ASSIGNMENT: Your answer is a copy of every line in the records where "Juego" appears.

SUPPLIED RECORDS:
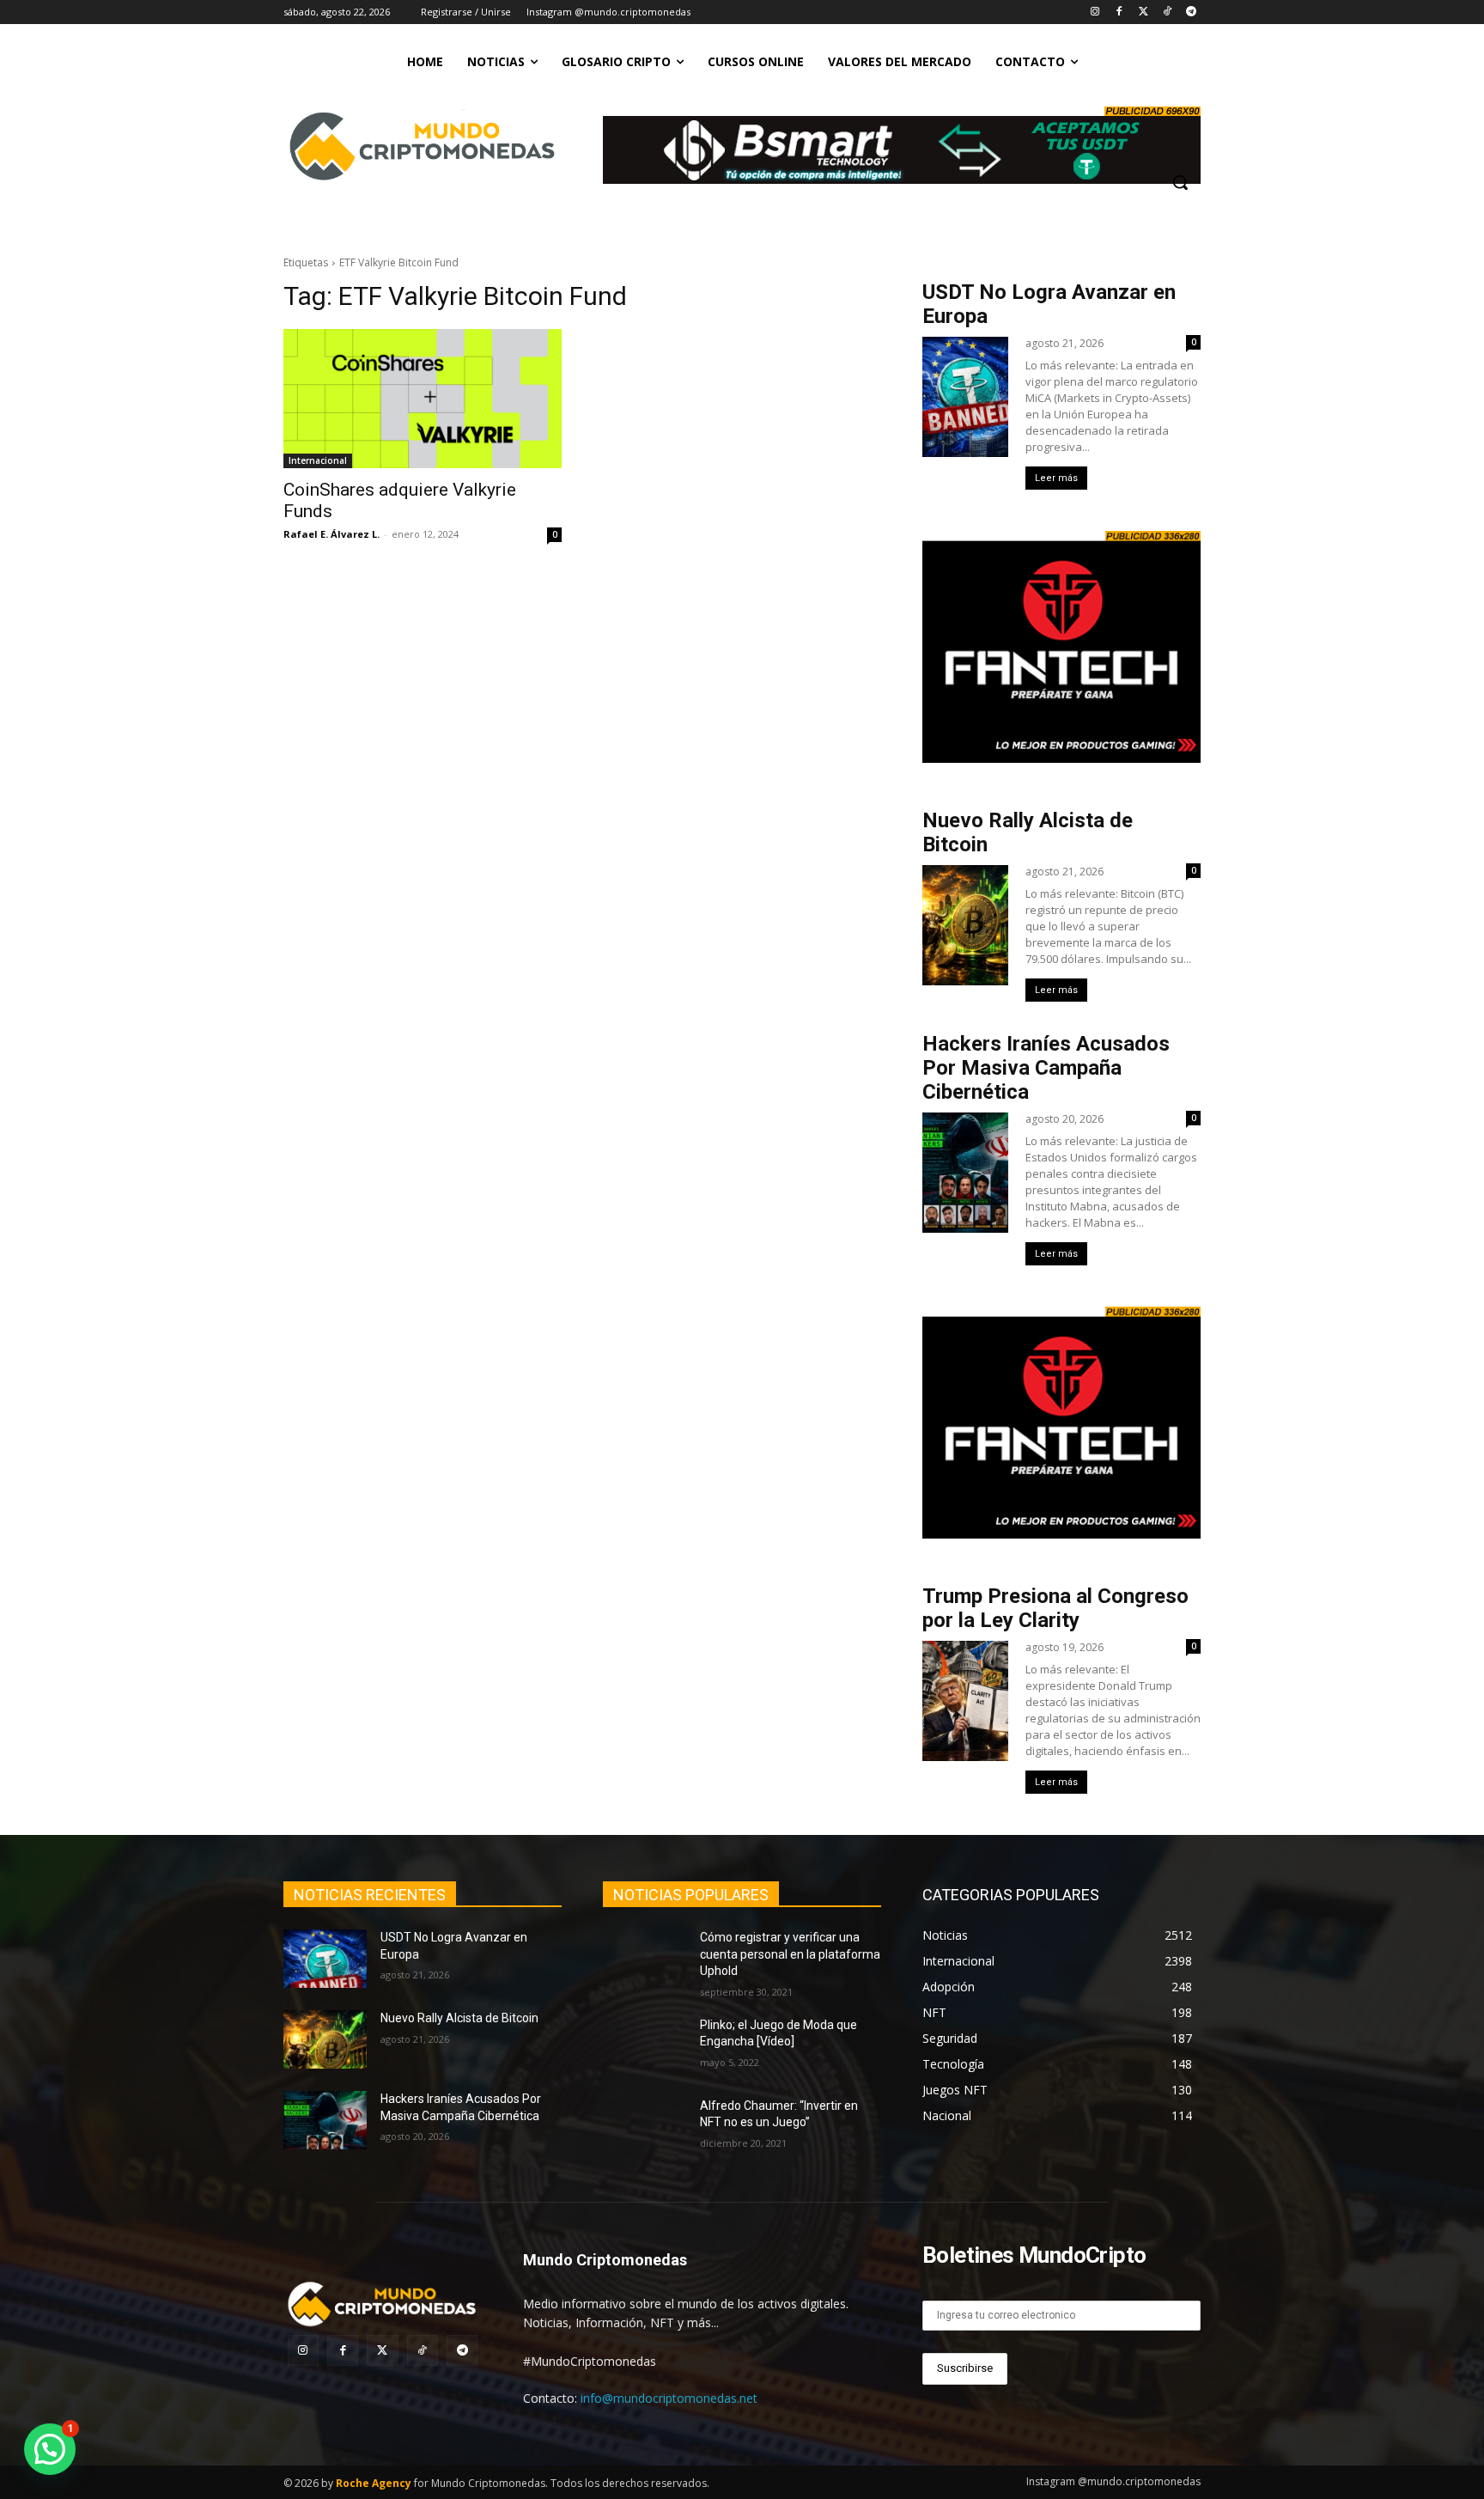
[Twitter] (1143, 12)
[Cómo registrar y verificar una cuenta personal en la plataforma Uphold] (644, 1958)
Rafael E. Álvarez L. (331, 533)
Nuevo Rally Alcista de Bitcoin (460, 2018)
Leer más (1056, 478)
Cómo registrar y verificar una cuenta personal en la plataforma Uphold (790, 1954)
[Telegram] (1191, 12)
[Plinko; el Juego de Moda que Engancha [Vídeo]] (644, 2046)
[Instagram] (1095, 12)
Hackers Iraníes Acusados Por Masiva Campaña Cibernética (1046, 1068)
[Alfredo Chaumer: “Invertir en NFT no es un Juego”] (644, 2127)
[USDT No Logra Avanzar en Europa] (325, 1958)
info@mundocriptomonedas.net (669, 2398)
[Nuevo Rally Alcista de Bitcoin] (325, 2039)
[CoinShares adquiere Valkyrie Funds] (422, 398)
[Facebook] (1119, 12)
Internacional (318, 460)
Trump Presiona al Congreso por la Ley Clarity (1055, 1608)
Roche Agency (373, 2483)
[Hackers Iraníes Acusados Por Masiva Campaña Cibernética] (325, 2120)
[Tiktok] (1167, 12)
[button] (1180, 182)
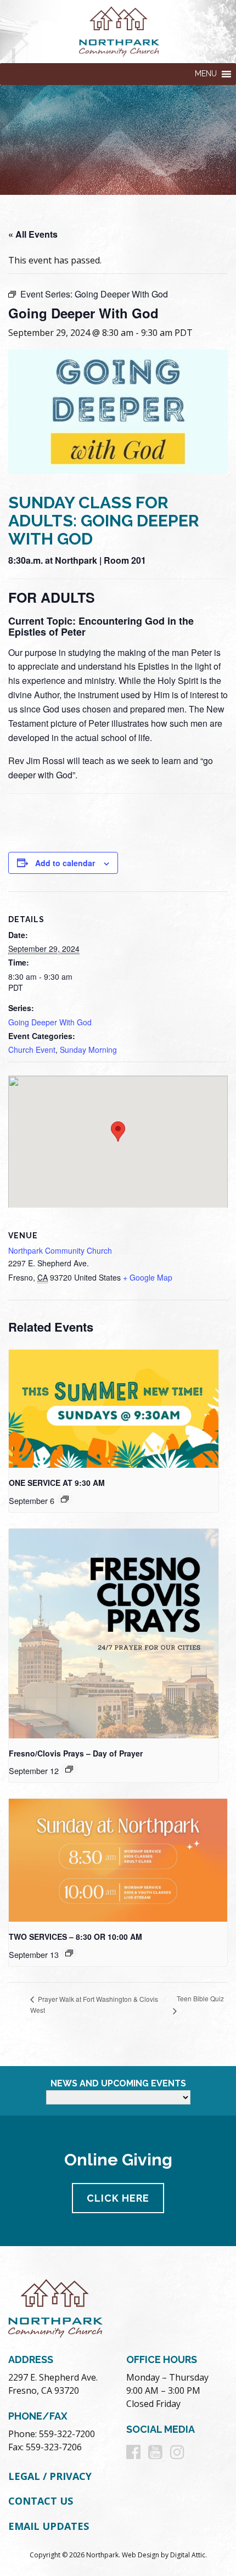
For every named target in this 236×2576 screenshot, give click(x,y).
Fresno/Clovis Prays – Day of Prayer (76, 1753)
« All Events (33, 234)
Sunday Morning (88, 1049)
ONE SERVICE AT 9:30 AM (57, 1482)
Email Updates (48, 2526)
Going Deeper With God (50, 1022)
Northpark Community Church (60, 1250)
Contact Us (40, 2500)
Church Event (31, 1049)
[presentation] (113, 1409)
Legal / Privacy (50, 2476)
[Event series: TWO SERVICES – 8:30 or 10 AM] (65, 1499)
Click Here (118, 2198)
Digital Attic (187, 2555)
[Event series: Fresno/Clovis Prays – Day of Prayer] (69, 1769)
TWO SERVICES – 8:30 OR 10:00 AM (75, 1936)
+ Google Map (147, 1277)
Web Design (140, 2555)
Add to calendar (65, 862)
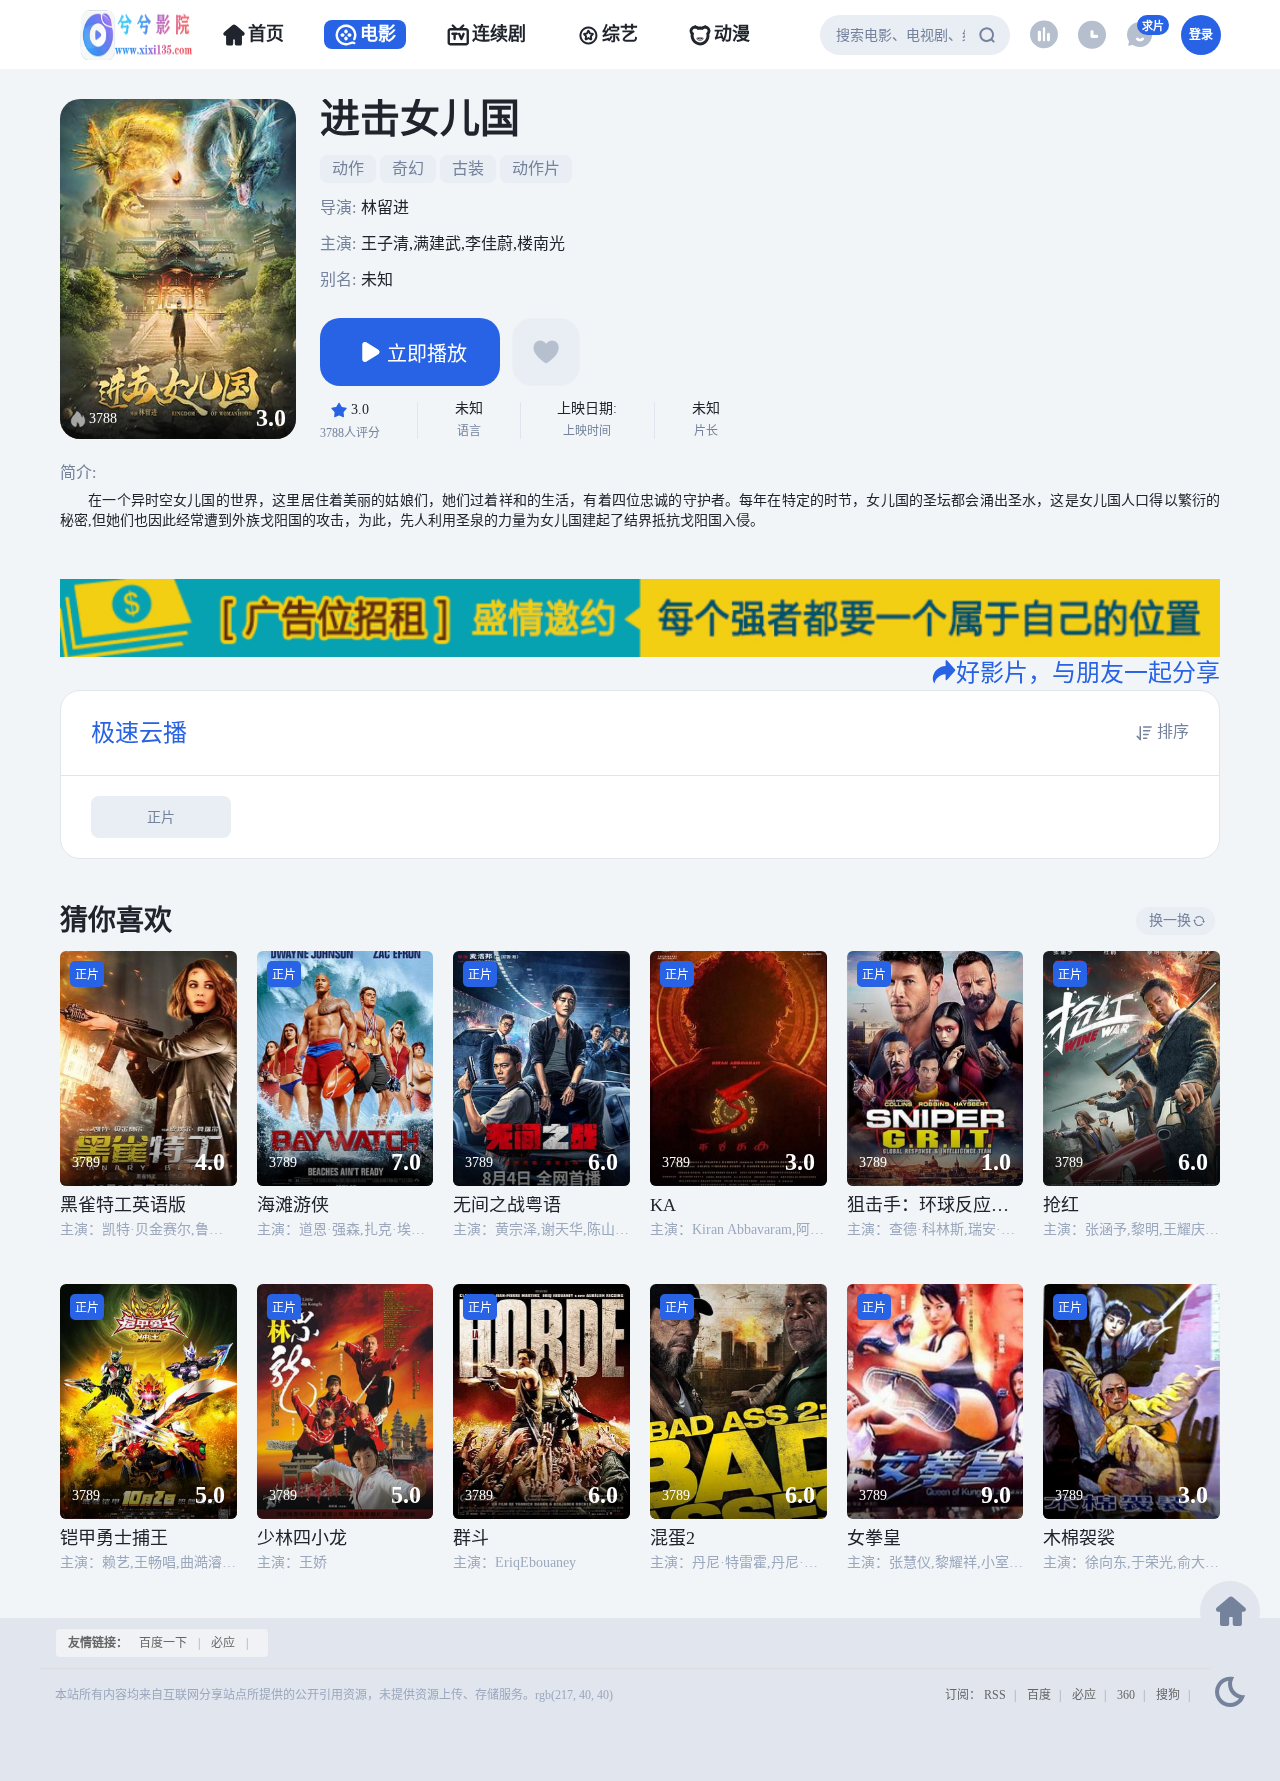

TASK ANSWER:
[Plinko; el Juego de Moda que Engancha [Vídeo]] (644, 2046)
[Alfredo Chaumer: “Invertir en NFT no es un Juego”] (644, 2127)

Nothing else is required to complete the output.